D Component Knowledge Modules
This appendix provides information about the knowledge modules for the Flatten and the Jagged component.
This appendix includes the following sections:
D.1 XKM Oracle Flatten
Note:
Flatten component is supported only with Spark 1.3.The following tables describes the options for XKM Oracle Flatten.
Table D-1 XKM Oracle Flatten
Option | Description |
---|---|
NESTED_TABLE_ALIAS |
Alias used for nested table expression. Default is NST. |
DEFAULT_EXPRESSION |
Default expression for null nested table objects. For example, rating_table(obj_rating('-1', 'Unknown')). |
D.2 XKM Oracle Flatten XML
Un-nest the complex data in an XML file according to the given options.
The following tables describes the options for XKM Oracle Flatten XML.
Table D-2 XKM Oracle Flatten XML
Option | Description |
---|---|
XML_XPATH |
Specify XML path for XMLTABLE function. For example, '/ratings/rating'. |
XML_IS_ATTRIBUTE |
Set to True when data is stored as attribute values of record tag. For example, <row attribute1=..." /> " |
XML_TABLE_ALIAS |
Alias used for XMLTABLE expression. Default is XMLT. |
DEFAULT_EXPRESSION |
Default expression for null XMLTYPE objects. For example, <row> < attribute1/><row/> This is used to return a row with default values for each null XMLTYPE object. |
D.3 XKM Spark Flatten
Un-nest the complex data according to the given options.
The following tables describes the options for XKM Spark Flatten.

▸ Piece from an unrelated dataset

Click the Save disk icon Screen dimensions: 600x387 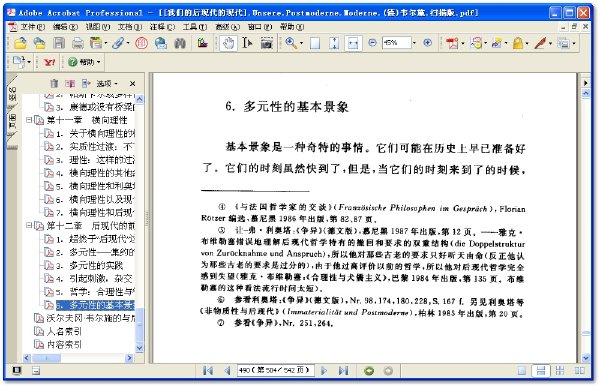(x=59, y=43)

Table D-3 XKM Spark Flatten
Option | Description |
---|---|
Default Expression |
Default expression for null nested table objects. For example, rating_table(obj_rating('-1', 'Unknown')). This is used to return a row with default values for each null nested table object. |
CACHE_DATA |
When set to TRUE, persist the results with Spark default storage level. Default is FALSE. |
D.4 XKM Jagged
Jagged component KMs process unstructured data using meta pivoting. Source data, represented as key-value free format, will be transformed into more structured entities in order to be loaded into database tables or file structures. Jagged component has one input group and one or multiple output groups based on the configuration of the component. Input group is connected to a source component, which has e key-value or id-key-value structure. Output groups are connected to the target components where data is stored in more structured way, that is, keys become column names and values are stored as table rows. Jagged KM is parsing the source data and is looking for key data matching the output group attributes. Once the relevant keys are identified the corresponding data is stored into a row. In case of key-value source each incoming record is delimited by a key marked as End of Data Indicator. In case of id-key-value source incoming records are delimited by a new value of the sequence defined as id. Target records can be consolidated by removing duplicates based on Unique Index attribute property. Some attributes can be labeled as required, meaning no new record is stored if any of the required keys is missing. Default values can be defined for some missing keys.
The following tables describes the options for XKM Jagged.
Table D-4 XKM Jagged
Option | Description |
---|---|
TMP_DIR |
Directory for temporary files. |
FIELD_DELIMITER |
Field delimiter for temporary files. |
DELETE_TEMPORARY_OBJECTS |
Delete temporary objects at end of mapping. |